Jamie Williford a reçu une balle dans le dos quand elle avait 16 ans, en 2009. Elle est depuis paralysée et a toujours de lourds besoins médicaux. Bien qu’elle bénéficie de Medicaid, un programme gouvernemental fournissant une couverture santé à certaines personnes ayant de faibles revenus, elle est confrontée à d’importantes difficultés administratives dans l’accès aux soins, notamment pour trouver des professionnels qui acceptent son assurance.

Après avoir été blessée, elle a été placée dans un établissement de santé destiné aux adultes, sans accès à des soins de santé mentale et des formations adaptées à une personne de son âge et découvrant l’utilisation d’un fauteuil roulant. Depuis ses 18 ans, elle vit principalement dans des hébergements partagés, mais elle n’a pas réussi à avoir un logement permanent adapté à ses besoins.
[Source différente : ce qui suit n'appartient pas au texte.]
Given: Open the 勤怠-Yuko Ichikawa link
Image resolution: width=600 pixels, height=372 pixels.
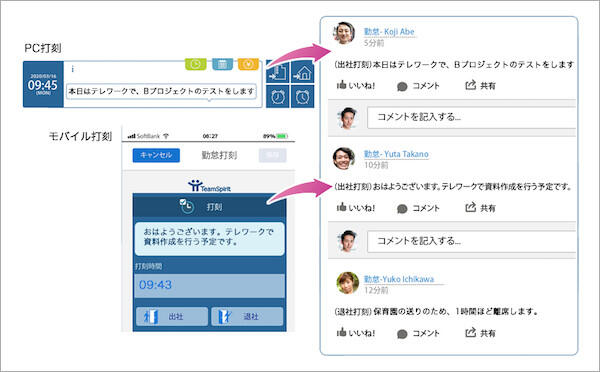Looking at the screenshot, I should [x=399, y=279].
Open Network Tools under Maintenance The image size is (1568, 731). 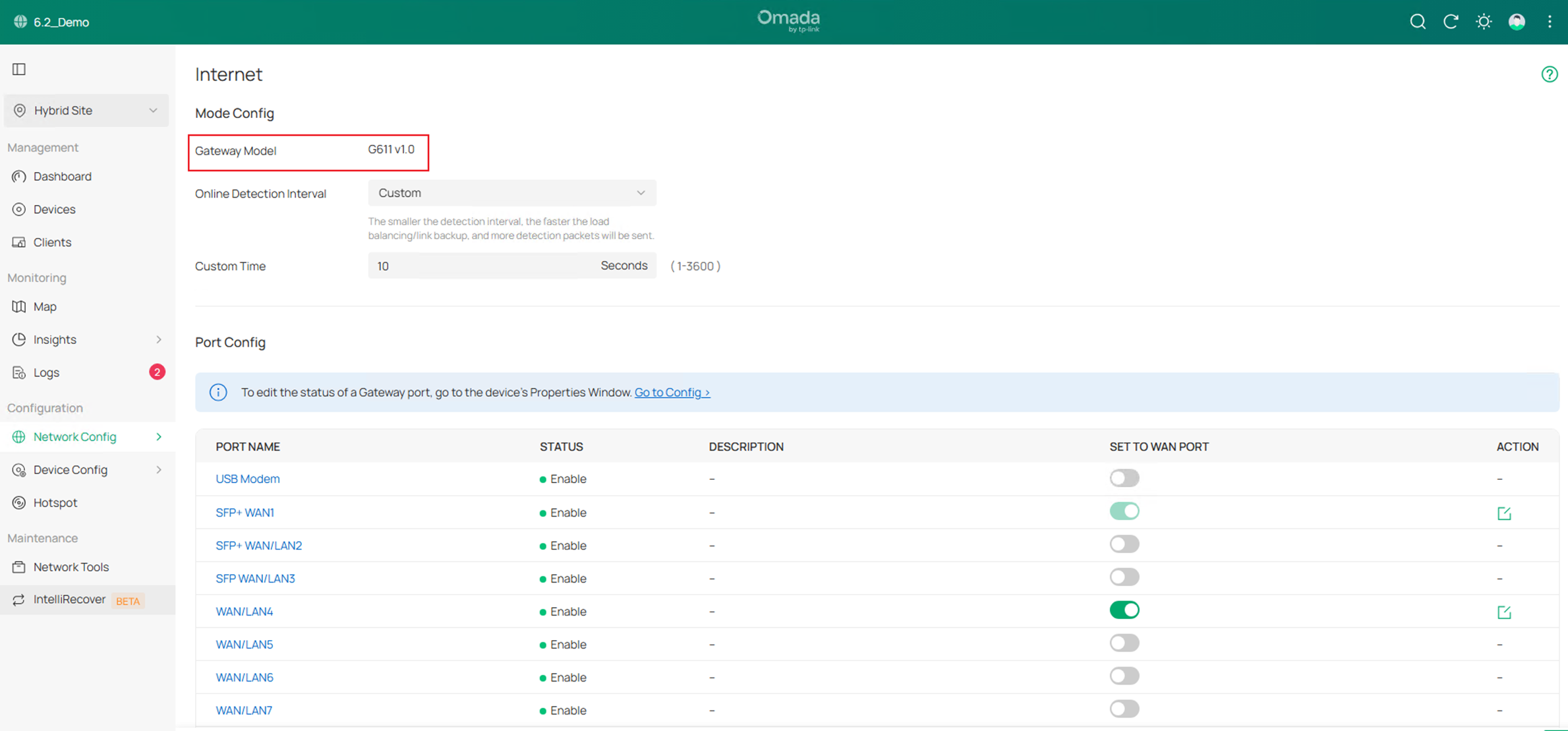click(71, 567)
Amnesty International a mis en avant le cas de Jamie pour illustrer la façon dont les victimes de violence par arme à feu subissent les conséquences de nombreuses politiques défaillantes – difficultés d’accès aux soins, manque de logements abordables et soutien insuffisant pour les personnes handicapées.

Obstacles administratifs

Presque toutes les victimes de blessures par balle interrogées par Amnesty International ont cité la bureaucratie et la paperasserie comme l’un des principaux obstacles à l’accès aux soins médicaux de longue durée. Cette situation est particulièrement difficile pour les victimes qui vivent dans un environnement instable ou qui ne sont pas habituées à utiliser un système de santé fragmenté et complexe. Elles doivent souvent tenter simultanément de surmonter des changements concernant leur état de santé, leur vie de famille et leur emploi ou leurs perspectives d’emploi.
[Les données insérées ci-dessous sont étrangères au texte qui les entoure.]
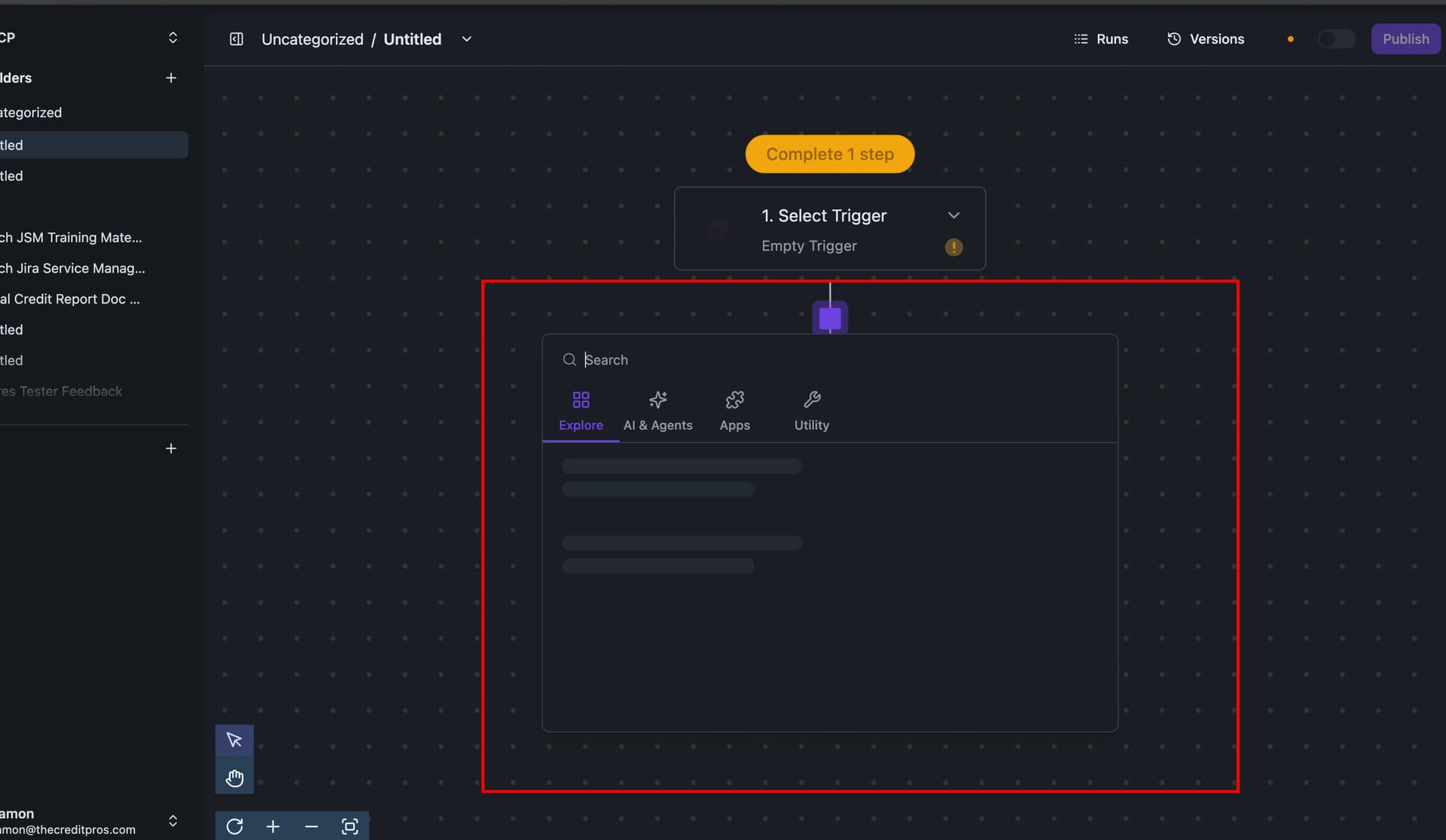Expand the user account menu chevron
Screen dimensions: 1446x840
(172, 820)
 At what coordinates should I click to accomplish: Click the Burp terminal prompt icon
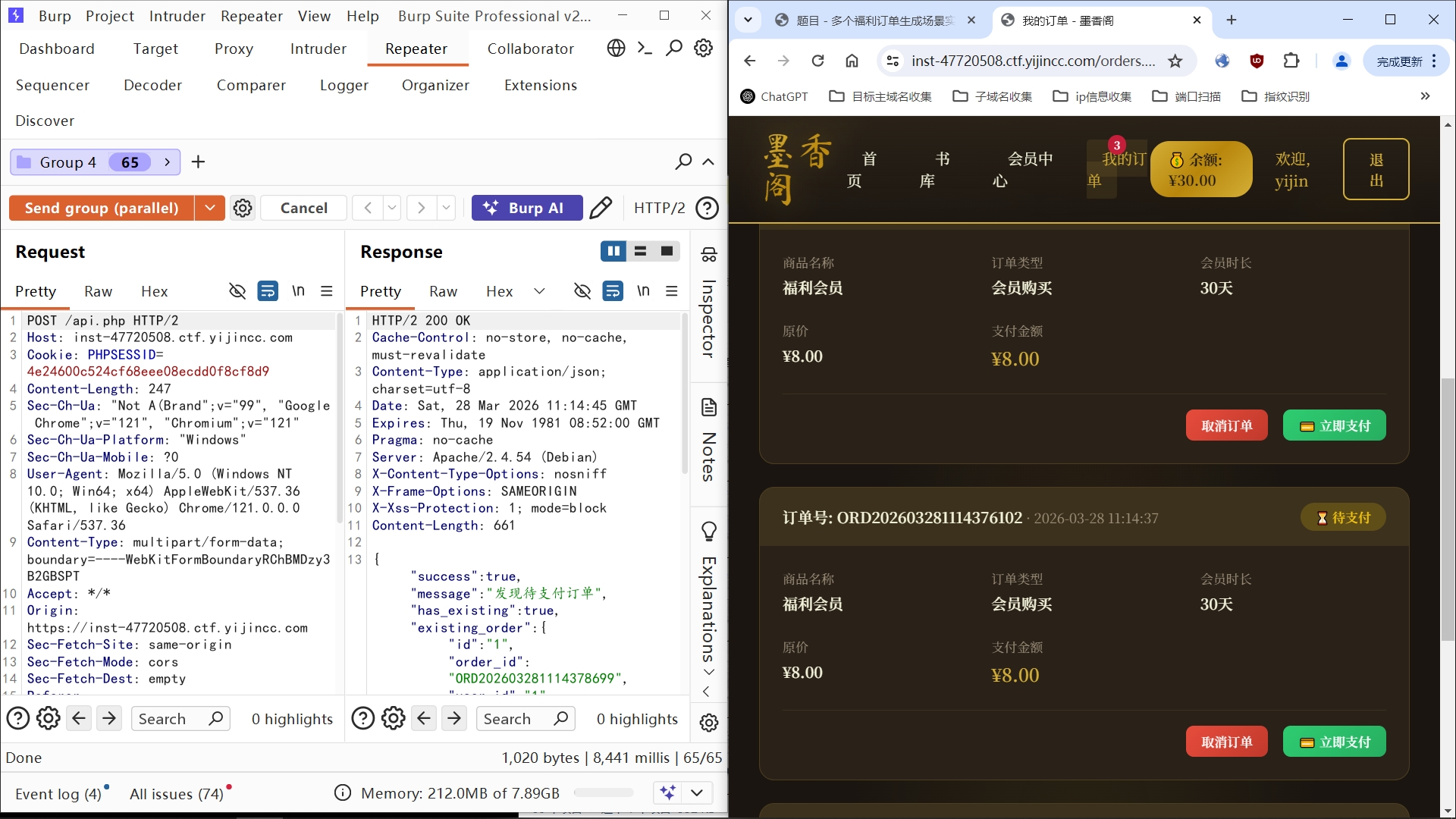pos(645,49)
Les demandes d’indemnisation des victimes nécessitent également de fournir de multiples informations et documents, qui peuvent être difficiles à se procurer surtout lorsque les personnes se remettent de blessures graves ou invalidantes. En 2017, le motif le plus fréquent de refus ou de clôture d’une demande d’indemnisation aux États-Unis était les informations incomplètes. La méconnaissance des droits et les conditions d’éligibilité très strictes constituaient également des obstacles à l’indemnisation.

Recommandations

Amnesty International appelle les autorités fédérales et celles de chaque État américain à faire le nécessaire pour que les victimes de violence par arme à feu aient accès aux soins et au soutien dont elles ont besoin, et pour qu’elles soient pleinement informées de toutes les prestations auxquelles elles ont droit. L’organisation demande également aux autorités de s’assurer que toutes les victimes de violence par arme à feu obtiennent des réparations pleines et entières, notamment une indemnisation pour les préjudices subis.